New Century Cos. Announces $950,000 in New Orders Friday October 28, 8:30 am ET
Machine-Tool Firm Also Reports "Unusually High" Level of Quote Requests
LOS ANGELES, CA--(MARKET WIRE)--Oct 28, 2005 -- New Century Companies, Inc. (OTC BB:NCNC.OB - News), a leading manufacturer and re-manufacturer of machine tools, today announced new orders totaling $950,000 for vertical turning centers (VTCs). The Company also reported that requested quotes -- key indicators of future business -- have been running at historically high levels since the beginning of September.
The latest orders follow $2.74 million in orders reported by New Century during August and September 2005. Revenue from the new orders will be recognized during the fourth quarter of 2005 and the first quarter of 2006.
One order totals $475,000 and is for a re-manufactured VTC, a large vertical lathe. The buyer (unnamed here for competitive reasons) is a California-based maker of turbine-based systems used in natural gas processing, petrochemicals and power recovery applications. Another order, valued at $360,000, is for a VTC to be used by an Indiana-based manufacturer of drive-train components for construction, mining, rail, marine, defense and other applications. A third order, for $95,000, is for added work on previously announced contract.

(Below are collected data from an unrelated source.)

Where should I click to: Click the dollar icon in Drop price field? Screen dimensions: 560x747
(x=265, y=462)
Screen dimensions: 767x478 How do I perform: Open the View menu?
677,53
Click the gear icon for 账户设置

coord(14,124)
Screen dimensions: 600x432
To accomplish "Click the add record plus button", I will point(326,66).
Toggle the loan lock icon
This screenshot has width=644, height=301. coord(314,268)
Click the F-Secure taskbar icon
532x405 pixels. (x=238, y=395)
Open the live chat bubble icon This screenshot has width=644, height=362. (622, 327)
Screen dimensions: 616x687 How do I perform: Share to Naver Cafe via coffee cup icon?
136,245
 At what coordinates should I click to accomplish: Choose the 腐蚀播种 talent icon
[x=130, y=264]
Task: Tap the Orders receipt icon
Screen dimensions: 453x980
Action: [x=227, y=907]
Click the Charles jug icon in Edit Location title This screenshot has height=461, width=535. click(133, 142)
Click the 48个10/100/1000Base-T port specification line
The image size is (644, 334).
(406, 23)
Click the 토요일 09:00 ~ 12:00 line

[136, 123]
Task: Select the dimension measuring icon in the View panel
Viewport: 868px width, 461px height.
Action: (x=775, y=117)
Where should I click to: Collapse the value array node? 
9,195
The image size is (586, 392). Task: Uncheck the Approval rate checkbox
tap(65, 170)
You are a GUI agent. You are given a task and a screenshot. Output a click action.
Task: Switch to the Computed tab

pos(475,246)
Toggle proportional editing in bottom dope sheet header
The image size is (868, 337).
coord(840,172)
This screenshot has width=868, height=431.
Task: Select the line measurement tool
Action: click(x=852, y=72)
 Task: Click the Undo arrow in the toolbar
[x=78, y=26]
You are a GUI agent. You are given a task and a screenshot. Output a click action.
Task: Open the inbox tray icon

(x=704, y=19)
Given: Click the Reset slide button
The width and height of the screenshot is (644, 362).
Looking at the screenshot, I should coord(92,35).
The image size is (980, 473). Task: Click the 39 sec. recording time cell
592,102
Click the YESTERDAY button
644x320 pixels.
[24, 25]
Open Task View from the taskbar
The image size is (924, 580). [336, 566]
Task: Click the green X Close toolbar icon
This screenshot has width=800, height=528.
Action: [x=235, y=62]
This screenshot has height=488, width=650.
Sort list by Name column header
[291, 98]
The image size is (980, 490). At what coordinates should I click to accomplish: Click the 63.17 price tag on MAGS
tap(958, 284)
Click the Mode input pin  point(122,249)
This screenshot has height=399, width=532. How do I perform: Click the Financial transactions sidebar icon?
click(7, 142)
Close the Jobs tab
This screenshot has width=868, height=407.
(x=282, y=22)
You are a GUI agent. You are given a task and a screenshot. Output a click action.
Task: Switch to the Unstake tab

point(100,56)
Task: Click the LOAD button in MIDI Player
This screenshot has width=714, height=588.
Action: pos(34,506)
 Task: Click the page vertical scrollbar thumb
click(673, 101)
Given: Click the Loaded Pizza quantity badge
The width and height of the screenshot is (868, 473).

New Century reported that the value of quotes given to potential customers has risen to $8 million since the beginning of September. "This is an unusually high level of quotes, and it indicates that demand for New Century products is very robust and is likely to stay that way," said the Company's CEO, David Duquette. "We have found that quote requests are a reliable key to the volume of new business in subsequent months. On the basis of the latest quote totals, along with the new orders we announce today, I am confident that the sharp growth we have seen in the normally slow spring and summer months will continue, and may accelerate, in the fourth quarter of 2005 and into 2006."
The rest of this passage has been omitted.